O yıldan 1960 yılına kadar oluşturmaya başladığı bir fikir ve aksiyonun iki ana unsur olup, idealizmini 27 Mayıs ihtilalinin kudretli albayı iken “ülkü ve kültür birliği” projesine dönüştürerek Milli Birlik Komitesine kabul ettirmeye çalışmıştı.

Daha sonra 13 Kasım Darbe içindeki darbe ile MBK’inden azledilip, yurt dışına “devlet müşaviri” olarak gönderildiği Hindistan da olgunlaştırıp, Türkiye’ye dönüp siyasi hayata atıldığı Cumhuriyetçi Köylü Millet Partisi'nde hayata geçirecekti.

Tüm bunları, 13 kasım 1960 olayını “Darbe İçinde Dabe/13 Kasım 1960-Ondörtler olayı” kitabımda anlatmıştım.

Şimdi ise hem “Türkeşli yıllarım” da anılarım ile “Çatık Kaşlı Tanrılar/ 27 Mayıs romanı” adını vereceğim romanımda anlatıyorum.

Türkeş için fikir ve aksiyon çok önemliydi: sürgüne giderken bile arkadaşı, Ondörtlerden kur.yarbay Orhan Kabibay’a şöyle diyordu “Napolyon savaşa giderken  aktivite aktivite … demişti. Ben de sizlere aktivite aktivite demiştim ama beni dinlemediniz ki” diyecekti.

CKMP, daha sonra Milliyetçi Hareket Partisi'nde lider olarak hep fikir ve aksiyonu/ hareketi düşünmüş, uygulamış ve uygulatmıştır.  İşte o yüzdendir ki “ülkücüler Türk düşünce ve hareket alanında”  vefatından sonrada varlığını devam ettirmiştir.

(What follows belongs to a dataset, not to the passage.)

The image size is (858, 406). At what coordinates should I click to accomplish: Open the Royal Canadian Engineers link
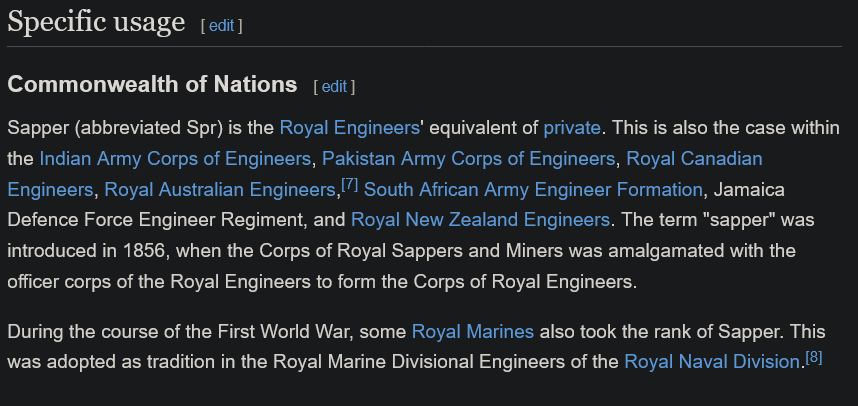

O’na göre ülkücü; Anadolu’nun Uç Beğleridir. Zannedersem, 1977 seçimlerinde Üstad Necip Fazıl Konya mitinginde çok güzel bir ülkücü tasviri yapmıştır.

Ülkemizin zor günlerinde ülkücülerin verdiği mücadele; son bağımsız Türk devletinin beka savaşyıdı. O yüzdendir ki, Türkiye bu mukaddes gençliğe şükran borçludur.

***
Türkeş, geçmişte edindiği ve takip ettiği bilgilerin ışığında ders çıkararak, geleceği okuma gibi bir özelliğe sahipti.

Bir hatıramı anlatacağım: Yıl 1995. İzmir Çeşme’de bir oteldeyiz. Bir masanın etrafında,  Başbuğun sohbetini dinliyoruz.

 12 Eylül sonrası özel kalem müdürlüğünü yapan, bir ay önce hakkın rahmetine kavuşan Sami Cezzaroğlu, yanımıza gelip, askerlikten kalma alışkanlıkla iki topuğunu birbirine vurarak selam verdi; “efendim sayın başbakan Tansu Çiller hanımefendi sizinle görüşmek ister” dedi.

Türkeş yanımızdan ayrılarak bir odaya girip başbakan Çiller ile telefon görüşmesi yaptı. Yanımıza geldiğinde il başkanı Naşit Birgüvi'ye “Benim Ankaraya gitmem lazım. Bana hemen ilk uçakta bir bilet bulun.” dedi.

İstanbul üzerinden Ankara’ya bilet bulundu ve Adnan Menderes hava alanından yolcu ettik. Aynı gece, dönüş haberi geldiğinden, geç vakiıt hava alanından almaya gittik ve Özdere'deki/bazıları Gümüldür'deki yazlığı diye yazıyorlar.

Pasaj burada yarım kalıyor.